Multiple Output Modes
Beyond raw transcription, SuperWhisper supports modes that can reformat output for specific contexts — useful if you frequently switch between, say, casual messaging and more formal writing and want different default behavior for each.
One-Time Pricing
No subscription. You pay once and the app is yours, which already puts it ahead of cloud subscription tools like Wispr Flow on long-term cost, even at its higher starting price.
Where SuperWhisper Falls Short
Price
At $49 and up, with higher tiers costing more, SuperWhisper is more than double the price of a comparable local-processing alternative like Scrybapp at its $19 launch price. It's still a one-time purchase, so the long-term math is far better than a subscription — but among one-time-purchase local dictation apps, it's on the expensive end rather than the cheap one.
Setup Complexity
The flip side of deep customization is a steeper learning curve. Getting SuperWhisper configured the way you actually want it — custom vocabulary entered, per-app modes set up, output preferences tuned — takes real time. Compare that to install-and-start-talking tools, and SuperWhisper asks more of you upfront in exchange for more control later.

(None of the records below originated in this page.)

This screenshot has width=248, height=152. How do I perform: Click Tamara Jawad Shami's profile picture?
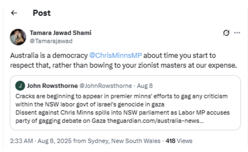pyautogui.click(x=18, y=37)
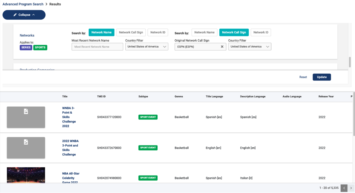
Task: Click the Reset link
Action: click(303, 77)
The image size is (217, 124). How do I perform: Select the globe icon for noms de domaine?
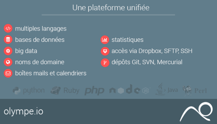point(8,62)
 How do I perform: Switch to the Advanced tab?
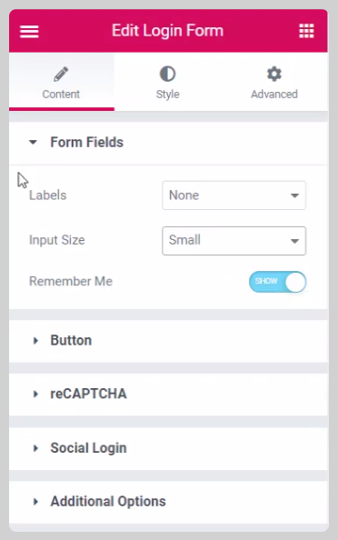coord(274,82)
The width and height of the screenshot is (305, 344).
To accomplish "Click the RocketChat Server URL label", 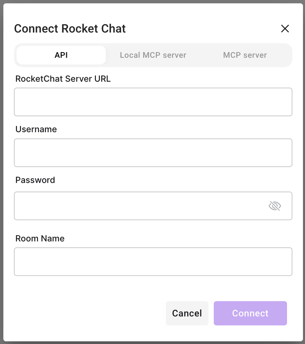I will pos(63,79).
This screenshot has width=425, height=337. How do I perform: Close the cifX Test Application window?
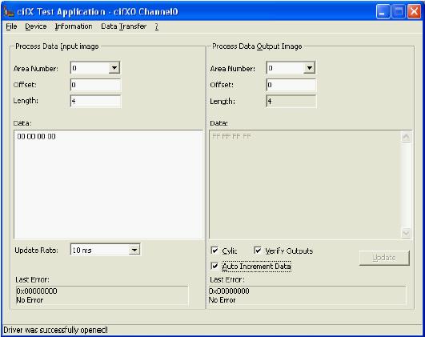(414, 12)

More Than Most People Need
Most dictation use is simple: talk, get accurate text, move on. SuperWhisper's power-user feature set is aimed at people who want to tune every detail of that process, and if that's not you, you're paying for and navigating around configuration options you'll never touch.
SuperWhisper vs. Scrybapp
| Feature | SuperWhisper | Scrybapp |
|---|---|---|
| Price | $49+ one-time | $19 one-time |
| Processing | 100% Local | 100% Local |
| Offline | Full | Full |
| Setup complexity | Higher (deep customization) | Low (install and go) |
| Custom vocabulary | Yes | No |
| Languages | Multiple | 99+ |
| Risk-free option | Standard refund policy | 14-day money-back guarantee |
SuperWhisper vs. Wispr Flow
Against Wispr Flow specifically, SuperWhisper's local processing and one-time price make it the more cost-effective option over any timeframe longer than a few months — see the exact numbers in Wispr Flow pricing explained. What you give up is Wispr Flow's AI-rewrite formatting layer, which SuperWhisper doesn't replicate in the same way; SuperWhisper's output modes are more about context-specific formatting than full rewriting of rambling speech into polished prose.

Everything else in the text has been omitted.